Bharat’s neighbourhood never ceases to spring challenges for the subcontinent and the world as a whole. Ever since the Taliban wrested control over Kabul, the security scheme of things has taken a rather unpleasant turn.
Afghanistan, which was touted to become the terror hotbed under Taliban 2.0, is currently dealing with its own tryst with terror attacks within the country. A country facing a similar fate is none other than its partner-in-crime Pakistan. The famous photo op by the then Inter Service Intelligence (ISI) chief visiting Kabul shortly after the Taliban takeover while smiling ear to ear in front of the cameras and ex-Prime Minister Imran Khan declaring the ascent of Taliban as breaking the shackles of slavery is still quite afresh in our minds. Pakistan itself had talked of Afghanistan being its ‘strategic depth’ in its so-called “jihad” against Bharat.
Pakistan’s military establishment were handed with a shock of their lifetime when the Afghan Taliban refused to act against their Pashtun brethren Tehreek-e-Taliban Pakistan (TTP) which is at direct confrontation with the security forces of Pakistan. The TTP gets both ideological as well as logistical support from the Afghan Taliban, in exchange for their longstanding relationship with the Afghan Taliban.
It is quite obvious to say that the TTP has now become the strategic depth for Afghanistan inside Pakistan. The Afghans have never approved of the Durand Line Agreement signed in 1893. The fact that Pakistan, with a larger and more sophisticated military has repeatedly tried to persuade the Afghans to abide by the same, reflects their weakness. The Afghans perfectly sense the reality and have left it to the people’s wisdom on either side to decide upon the border issue.
A series of suicide bomb blasts inside Pakistan targeting their security forces and police personnel shows how Pakistan is now slowly turning from perpetrator of terrorism to both perpetrator and victim of terrorism. This newly gained status does not help the confidence of the armed forces of Pakistan either.
The recent operation by TTP’s militia in Chitral district cannot be seen as an isolated incident. A group of 150-odd strong guerrilla forces storming the military headquarters of Pakistan army in its north-western province of Khyber Pakhtunkhwa is a tell-tale sign of things to come. It is further reported that the TTP has now taken over several villages in Chitral and now pushing for a broader goal of de-merger of Federally Administered Tribal Areas (FATA).
The weaknesses in Pakistan’s defensive structure may also encourage similar rebellious organizations like the Baloch Liberation Army (BLA) to rise up in arms. The Pakistani army, with its unique distinction of having never won an external war and never lost an internal war would be keen on maintaining the clean track record at home, so as to prevent its Balkanization.
A politically divided society, facing its toughest economic crisis and carrying a sentiment of betrayal by its own military, may only complicate things for Pakistan. Pakistan is now faced with a two-front war both from inside and outside its borders.
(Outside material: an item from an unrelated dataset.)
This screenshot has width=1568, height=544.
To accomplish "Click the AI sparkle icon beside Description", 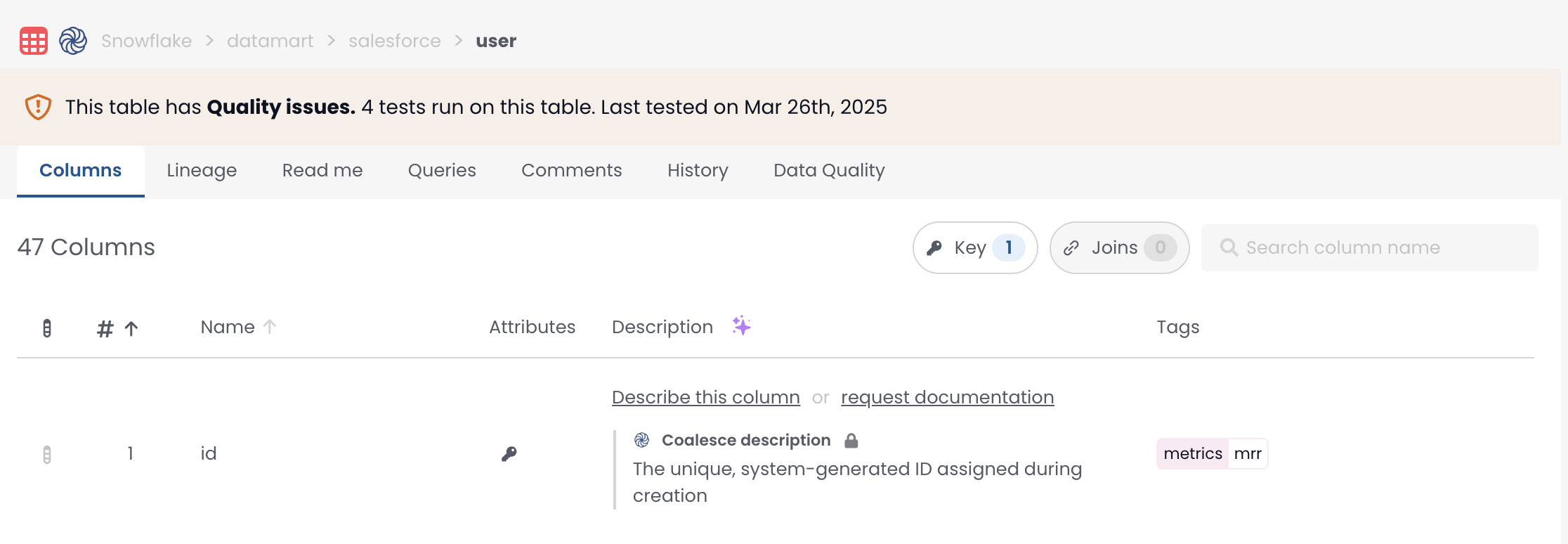I will pos(741,326).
Over the years, many great militaries from around the world have learnt the hard way that it is easy to invade into Afghanistan but difficult to retain it. It is due to this reason that Pakistan is not striving for a military solution with Afghanistan. Also, trying to settle the issue through dialogue with terror factions will only lead to a loss of face for the Pakistani army, while legitimizing the barbarian acts of the terrorist organizations.
The problem for the Pakistani establishment becomes multi-fold due to the omnipresence of militia men from TTP and other organizations, even in the urban areas of Pakistan. Thus, any miscalculated move by the establishment against the TTP can spell doom for Pakistan.
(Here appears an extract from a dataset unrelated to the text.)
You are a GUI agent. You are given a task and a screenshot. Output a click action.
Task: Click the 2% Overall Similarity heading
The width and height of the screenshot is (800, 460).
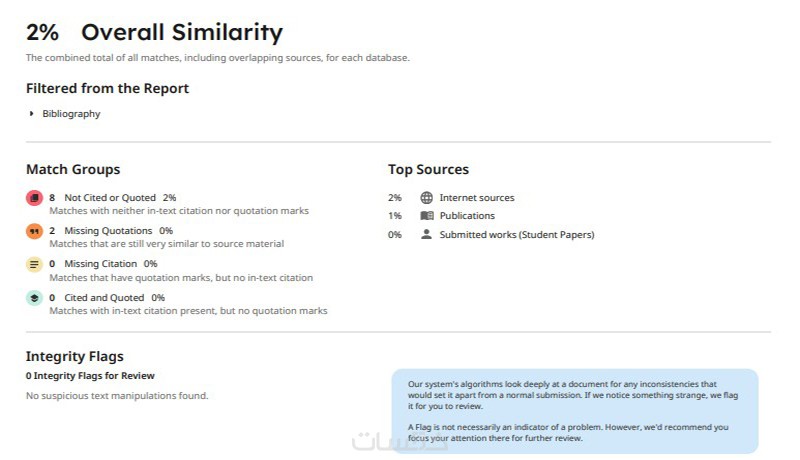pos(154,33)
Among all the ruckus, it is imperative for Bharat to maintain close vigil over its western borders as there are all the possibilities for a spill-over of terror into its own borders. The thaw over Line of Control (LoC) saves its resources for it to concentrate on the activated front of Line of Actual Control (LAC).
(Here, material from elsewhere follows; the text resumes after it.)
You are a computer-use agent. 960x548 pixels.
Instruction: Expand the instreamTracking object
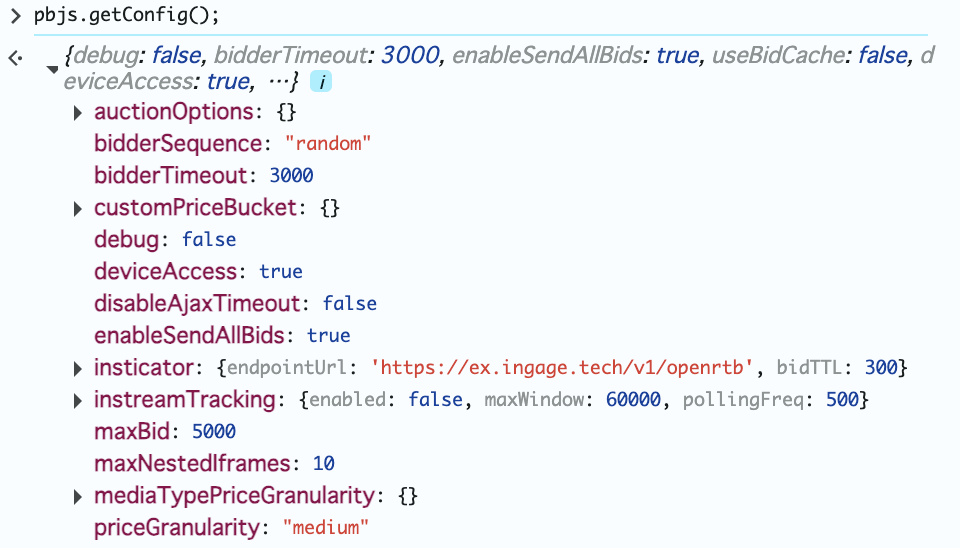pyautogui.click(x=77, y=400)

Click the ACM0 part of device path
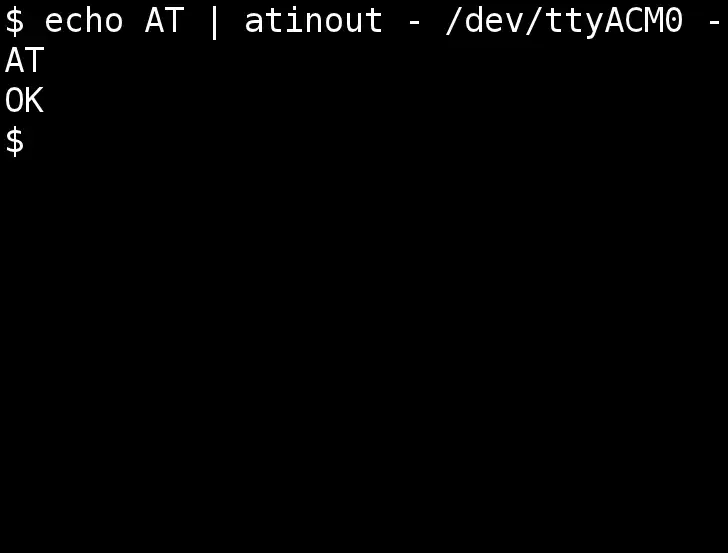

While the problem between the nations is a man-made one, it helps to recall the lines of the then-American Secretary of State Hillary Clinton that, “If you keep snakes in your backyard, you cannot just expect them to bite your neighbours. They are going to come bite you as well. “ The current situation shows that the Pakistanis are not as prompt at taking good advices. This has now led to a civil war-like situation in Pakistan that is reminiscent of the Bangladesh imbroglio of late 1960s.